PROBLEM TO SOLVE →
Scan the material below for the word "CDMX", then copy every line in which it appears.

═══

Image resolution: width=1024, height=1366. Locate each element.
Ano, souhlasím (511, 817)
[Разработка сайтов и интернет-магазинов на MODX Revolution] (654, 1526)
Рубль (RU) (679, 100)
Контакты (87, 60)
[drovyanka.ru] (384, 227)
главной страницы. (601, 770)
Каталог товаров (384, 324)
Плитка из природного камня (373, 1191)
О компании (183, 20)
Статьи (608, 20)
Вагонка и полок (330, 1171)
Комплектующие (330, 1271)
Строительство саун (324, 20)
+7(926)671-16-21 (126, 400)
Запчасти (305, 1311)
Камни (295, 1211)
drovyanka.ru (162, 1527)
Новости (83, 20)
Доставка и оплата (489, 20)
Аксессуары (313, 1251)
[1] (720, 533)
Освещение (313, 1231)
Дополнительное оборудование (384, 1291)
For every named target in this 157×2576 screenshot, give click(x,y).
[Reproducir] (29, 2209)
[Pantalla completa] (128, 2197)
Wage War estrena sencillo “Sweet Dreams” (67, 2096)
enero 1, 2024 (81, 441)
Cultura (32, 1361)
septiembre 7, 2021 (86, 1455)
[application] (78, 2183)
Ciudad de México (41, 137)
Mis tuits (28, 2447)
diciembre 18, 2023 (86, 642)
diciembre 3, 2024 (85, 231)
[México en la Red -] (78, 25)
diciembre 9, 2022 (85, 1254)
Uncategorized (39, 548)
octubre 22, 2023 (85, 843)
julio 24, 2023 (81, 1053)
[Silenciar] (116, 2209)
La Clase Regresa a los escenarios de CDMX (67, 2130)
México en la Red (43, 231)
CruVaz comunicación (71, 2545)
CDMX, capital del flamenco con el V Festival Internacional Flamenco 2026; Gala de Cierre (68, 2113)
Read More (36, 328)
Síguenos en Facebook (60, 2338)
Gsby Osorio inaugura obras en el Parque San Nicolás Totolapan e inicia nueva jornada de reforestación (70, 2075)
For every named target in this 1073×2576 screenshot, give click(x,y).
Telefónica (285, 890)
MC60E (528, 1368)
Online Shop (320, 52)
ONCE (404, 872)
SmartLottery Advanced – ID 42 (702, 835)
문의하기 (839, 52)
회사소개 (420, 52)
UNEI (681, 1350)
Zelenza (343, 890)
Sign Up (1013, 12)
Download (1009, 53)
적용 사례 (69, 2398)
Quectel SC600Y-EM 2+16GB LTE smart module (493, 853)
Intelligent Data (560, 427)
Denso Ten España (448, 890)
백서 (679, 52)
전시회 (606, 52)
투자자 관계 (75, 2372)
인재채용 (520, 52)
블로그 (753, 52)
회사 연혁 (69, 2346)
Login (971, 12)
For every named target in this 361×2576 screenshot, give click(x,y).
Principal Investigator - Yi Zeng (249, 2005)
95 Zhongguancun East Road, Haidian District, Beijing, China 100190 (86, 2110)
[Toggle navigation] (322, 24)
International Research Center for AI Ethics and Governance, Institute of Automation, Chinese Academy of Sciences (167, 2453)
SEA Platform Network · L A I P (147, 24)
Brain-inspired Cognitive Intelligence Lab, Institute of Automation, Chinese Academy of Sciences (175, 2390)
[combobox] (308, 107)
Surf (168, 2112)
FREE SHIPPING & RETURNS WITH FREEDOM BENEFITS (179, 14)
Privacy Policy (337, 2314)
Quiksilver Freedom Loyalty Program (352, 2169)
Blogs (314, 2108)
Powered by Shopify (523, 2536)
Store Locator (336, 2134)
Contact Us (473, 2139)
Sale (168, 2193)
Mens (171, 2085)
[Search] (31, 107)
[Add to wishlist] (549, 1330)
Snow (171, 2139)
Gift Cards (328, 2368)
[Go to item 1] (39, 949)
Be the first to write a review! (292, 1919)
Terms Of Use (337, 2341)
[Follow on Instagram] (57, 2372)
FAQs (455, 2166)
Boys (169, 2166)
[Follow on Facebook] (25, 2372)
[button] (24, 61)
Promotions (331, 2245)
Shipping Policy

═══

ANSWER TO THE EXERCISE →
La Clase Regresa a los escenarios de CDMX (67, 2130)
CDMX, capital del flamenco con el V Festival Internacional Flamenco 2026; Gala de Cierre (68, 2113)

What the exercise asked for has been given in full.